Diese vier Karateka waren Manfred Grichnik, Werner Popp, Albrecht Pflüger und
Fritz Wendland.
Unvergeßlich sind die Freikampf- und
Selbstverteidigungsvorführungen der damals 28 bis 34 Jahre alten Instruktoren
vor einem großen Publikum bei der 2. Deutschen Meisterschaft am 9. April 1965
in der Stadthalle Bad Godesberg.
Nachdem Meister Shirai bereits bei dem ersten
deutschen Gasshuku 1974 in Kiel und dem Kata Special im Mai 2001 in Göttingen
unterrichtet hatte, machte er sein Versprechen von damals wahr und kam zum
Gasshuku 2005 nach Hannover.
Hiroshi Shirai wurde am 31. Juli 1937 in der Nähe
von Nagasaki geboren und erlebte den zweiten Atombombenabwurf am 9. August 1945
als achtjähriger Schüler. Nach dem Abschluß der Highschool ging er 1955 zum
Studium der Geographie an die Komazawa-Universität nach Tokyo. Nachdem er an
der Highschool und im ersten Jahr an der Universität Leichtathletik betrieben
hatte, wandte er sich 1956 dem Karate zu. Ein wesentliches Motiv, sich dem
Karate zuzuwenden, war die Lebenseinstellung eines Onkels gewesen, der
Kendomeister war.
Hidetaka Nishiyama unterrichtete als erster Lehrer
den jungen Studenten im Karate. Der seit Jahrzehnten in den USA lebende
Nishiyama zählt bis heute zu den bekanntesten Karate-Instruktoren weltweit.
Nach dem Abschluß des Universitätsstudiums wechselte H. Shirai an das Honbu
Dojo der Japan Karate Association und begann die zweijährige Ausbildung in der
Instructor-Class, die er 1962 abschloß. Im gleichen Jahr gewann er die All
Japan JKA Karate Championships im Kumite- und Kata-Shiai (Grand Champion). Mit
dem Erwerb des Instructor-Diploms lehrte H. Shirai Karate an seiner ehemaligen
Universität Komazawa sowie am JKA Honbu-Dojo.

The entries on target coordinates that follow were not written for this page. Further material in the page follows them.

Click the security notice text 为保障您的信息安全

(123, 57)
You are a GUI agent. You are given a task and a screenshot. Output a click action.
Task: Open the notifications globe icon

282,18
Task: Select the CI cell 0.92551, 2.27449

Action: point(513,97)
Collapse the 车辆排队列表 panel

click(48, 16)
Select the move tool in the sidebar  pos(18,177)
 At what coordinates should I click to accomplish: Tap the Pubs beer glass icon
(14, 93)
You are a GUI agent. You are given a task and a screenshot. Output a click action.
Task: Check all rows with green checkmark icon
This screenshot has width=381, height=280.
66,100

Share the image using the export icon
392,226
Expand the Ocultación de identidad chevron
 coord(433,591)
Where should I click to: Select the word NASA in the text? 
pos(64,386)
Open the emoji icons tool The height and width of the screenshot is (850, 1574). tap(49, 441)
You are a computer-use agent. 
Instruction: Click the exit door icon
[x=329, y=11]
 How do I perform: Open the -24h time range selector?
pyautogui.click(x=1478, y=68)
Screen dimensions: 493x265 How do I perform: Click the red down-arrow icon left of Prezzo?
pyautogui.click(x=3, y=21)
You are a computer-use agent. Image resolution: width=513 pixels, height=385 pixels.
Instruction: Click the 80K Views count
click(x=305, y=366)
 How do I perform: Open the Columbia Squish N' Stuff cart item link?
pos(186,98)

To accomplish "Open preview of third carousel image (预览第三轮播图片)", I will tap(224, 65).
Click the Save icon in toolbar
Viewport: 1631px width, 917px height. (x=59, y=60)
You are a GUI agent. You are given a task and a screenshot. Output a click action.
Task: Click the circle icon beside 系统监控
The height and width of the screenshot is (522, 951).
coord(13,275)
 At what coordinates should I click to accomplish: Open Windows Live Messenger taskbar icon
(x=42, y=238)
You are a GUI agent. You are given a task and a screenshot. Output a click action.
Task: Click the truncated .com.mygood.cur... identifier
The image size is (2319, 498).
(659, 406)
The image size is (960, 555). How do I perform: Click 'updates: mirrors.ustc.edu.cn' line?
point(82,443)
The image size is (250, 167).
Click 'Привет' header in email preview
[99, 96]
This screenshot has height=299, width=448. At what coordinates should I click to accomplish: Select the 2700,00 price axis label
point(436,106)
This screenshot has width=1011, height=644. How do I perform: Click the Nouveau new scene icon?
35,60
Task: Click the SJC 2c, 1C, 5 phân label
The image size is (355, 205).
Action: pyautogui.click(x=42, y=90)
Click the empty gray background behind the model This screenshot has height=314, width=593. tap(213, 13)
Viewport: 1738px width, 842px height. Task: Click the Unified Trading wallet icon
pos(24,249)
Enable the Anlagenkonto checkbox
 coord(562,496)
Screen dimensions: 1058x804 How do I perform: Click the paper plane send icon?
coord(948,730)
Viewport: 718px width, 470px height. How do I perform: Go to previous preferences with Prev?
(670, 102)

Seine wichtigsten Lehrer während der Ausbildung in
der Instructor-Class waren Masatoshi Nakayama, Taiji Kase, Motokuni Sugiura und
Teruyuki Okazaki. Von allen vier Meistern lernte er Durchhaltevermögen, von
Kase die Härte, von Sugiura die saubere Grundschule und von Okazaki die
Beintechniken. Entscheidendes Kriterium ist für Meister Shirai die starke
Technik, das Kime, der Ippon. Es geht ihm um die Präzision der
Punkt-Techniken.
Mit der Einführung des Bunkai, der Anwendung der
Kata, erschließt sich ein tieferes Verständnis des Karate. Es gibt verschiedene
Wege für dieses Verständnis der einzelnen Kata. Bunkai gelingt erst dann, wenn
alle Techniken in Fleisch und Blut übergegangen sind. Das dauert viele Jahre
und bedarf eines intensiven Trainings. Deshalb sollte man in jungen Jahren
zunächst den richtigen Ablauf der Kata und der Techniken üben.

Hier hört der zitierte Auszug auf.